PROBLEM TO SOLVE → Quote exactly and only this range of lines in the data below: the line that holds "Image resolution: width=249" to the line that holds "Select the Movement", both included.

++++++++++

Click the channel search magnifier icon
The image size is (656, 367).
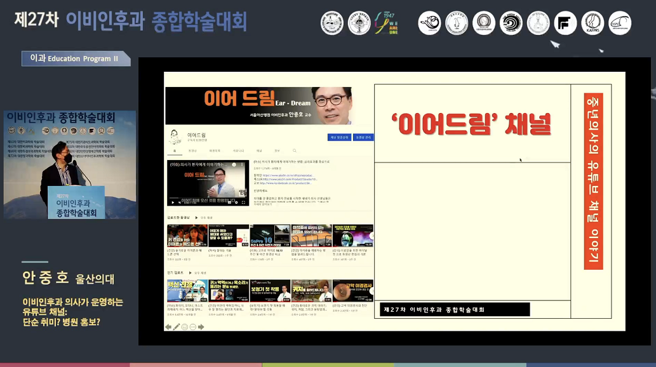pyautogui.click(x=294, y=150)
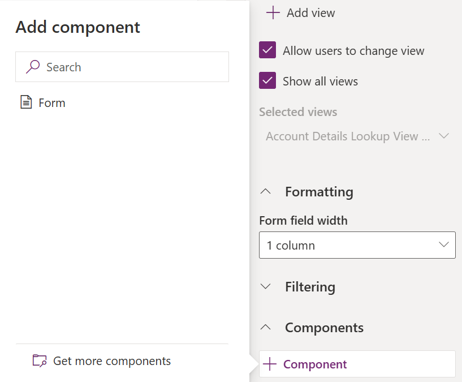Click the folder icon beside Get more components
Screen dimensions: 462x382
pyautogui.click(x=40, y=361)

++++++++++

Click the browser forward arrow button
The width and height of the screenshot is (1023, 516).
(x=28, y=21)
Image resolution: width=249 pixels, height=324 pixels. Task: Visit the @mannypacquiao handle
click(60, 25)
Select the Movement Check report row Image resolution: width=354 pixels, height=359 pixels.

++++++++++

EXERCISE SOLUTION →
Image resolution: width=249 pixels, height=324 pixels. Task: Visit the @mannypacquiao handle
click(60, 25)
Select the Movement Check report row Image resolution: width=354 pixels, height=359 pixels.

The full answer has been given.